Data entries:
----------------------------------------

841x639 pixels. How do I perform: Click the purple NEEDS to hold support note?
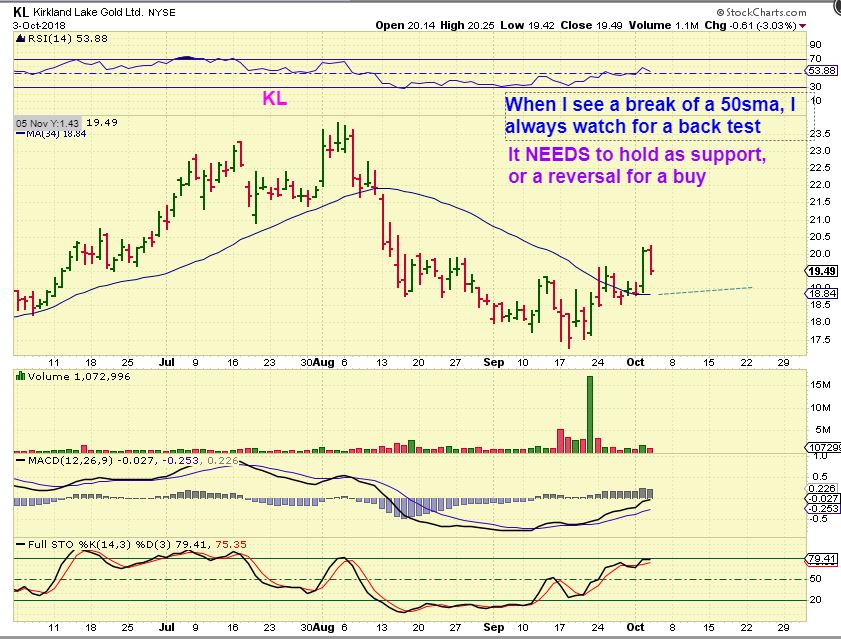tap(637, 165)
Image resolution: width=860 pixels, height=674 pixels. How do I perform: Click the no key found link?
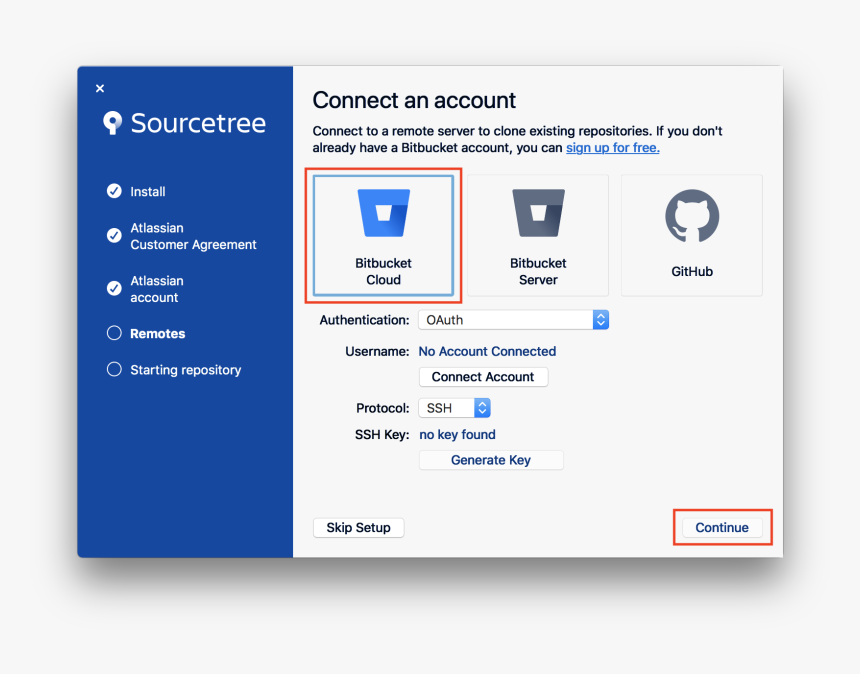(x=457, y=434)
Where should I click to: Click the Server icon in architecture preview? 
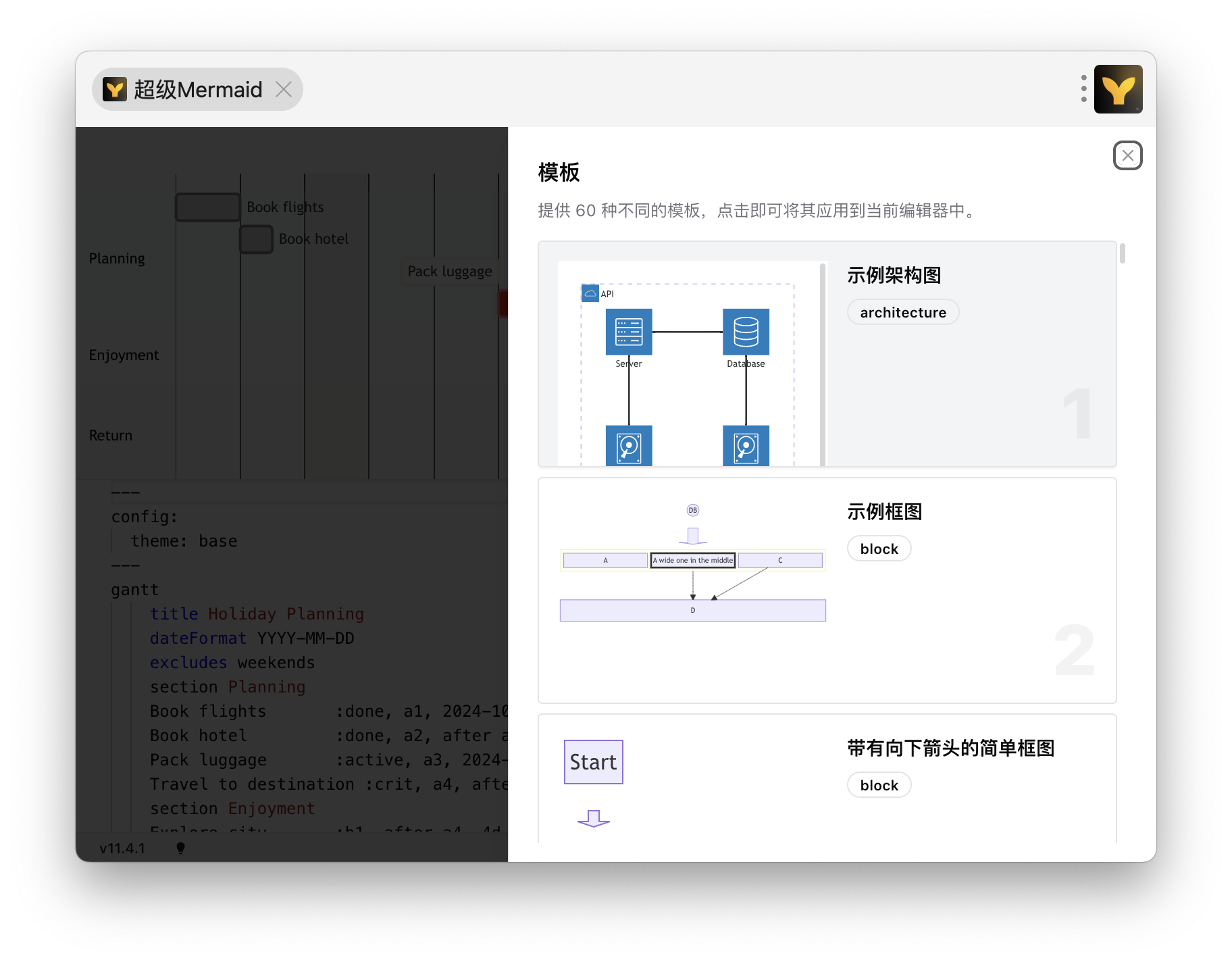point(628,332)
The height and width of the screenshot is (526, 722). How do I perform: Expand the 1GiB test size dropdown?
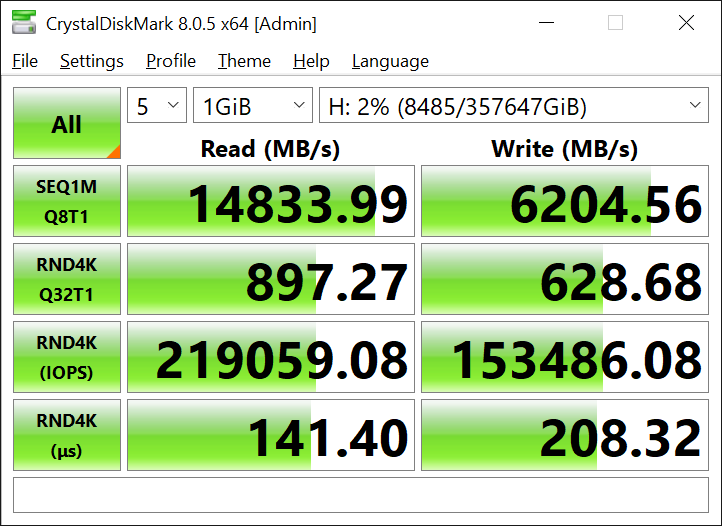pos(253,106)
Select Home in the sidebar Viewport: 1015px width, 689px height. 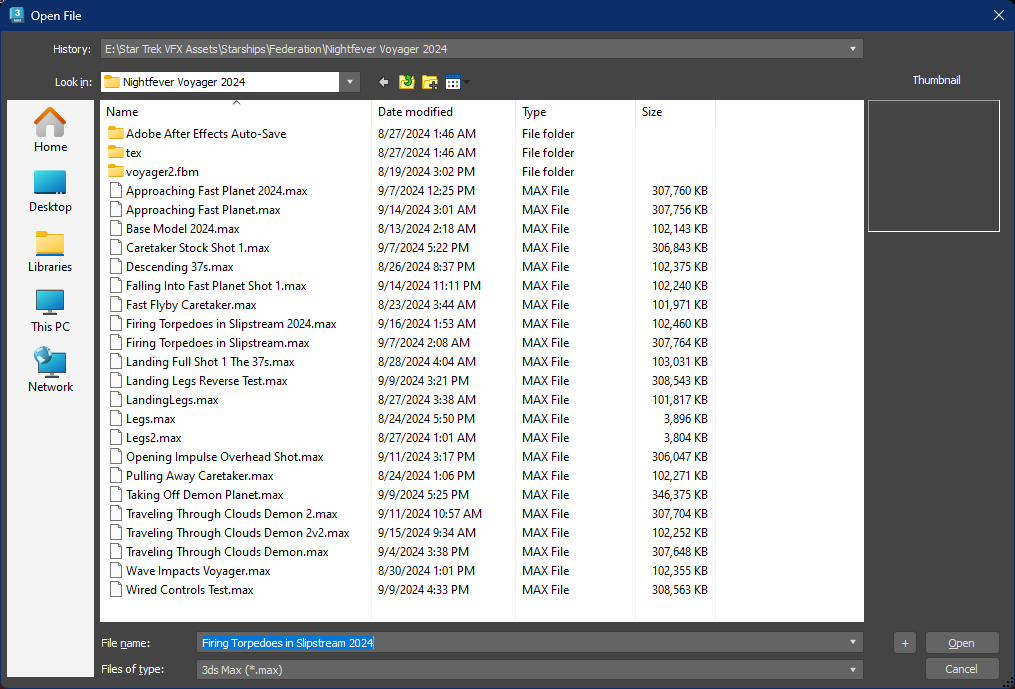tap(49, 128)
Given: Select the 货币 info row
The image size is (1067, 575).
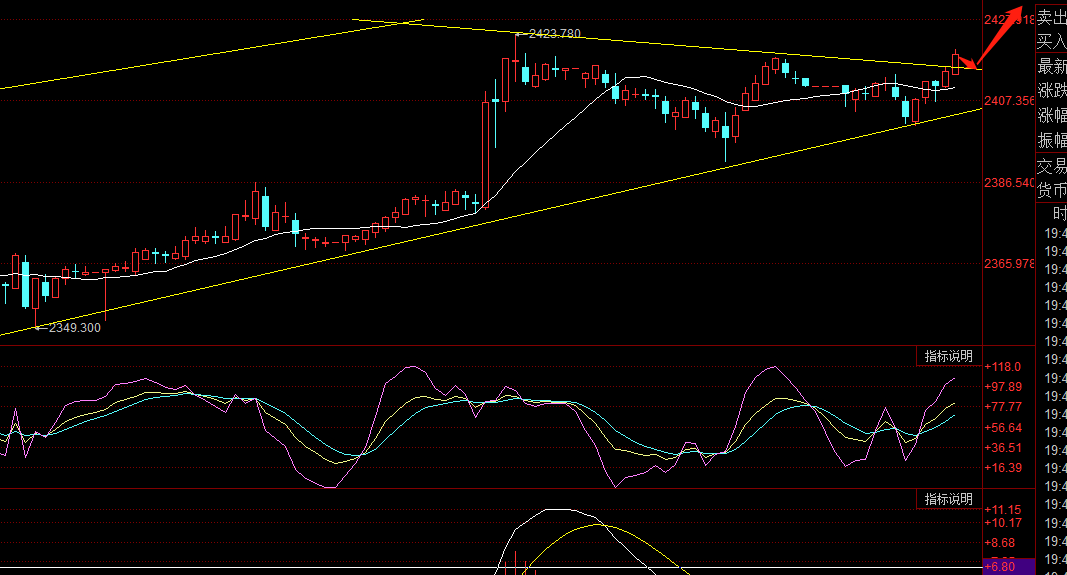Looking at the screenshot, I should [x=1051, y=190].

----------------------------------------

### What to produce
Please transcribe exactly the line containing "Given: Select the 货币 info row" and every later line through the end of the records above, omitting pictures.

### Task answer
Given: Select the 货币 info row
The image size is (1067, 575).
Looking at the screenshot, I should [x=1051, y=190].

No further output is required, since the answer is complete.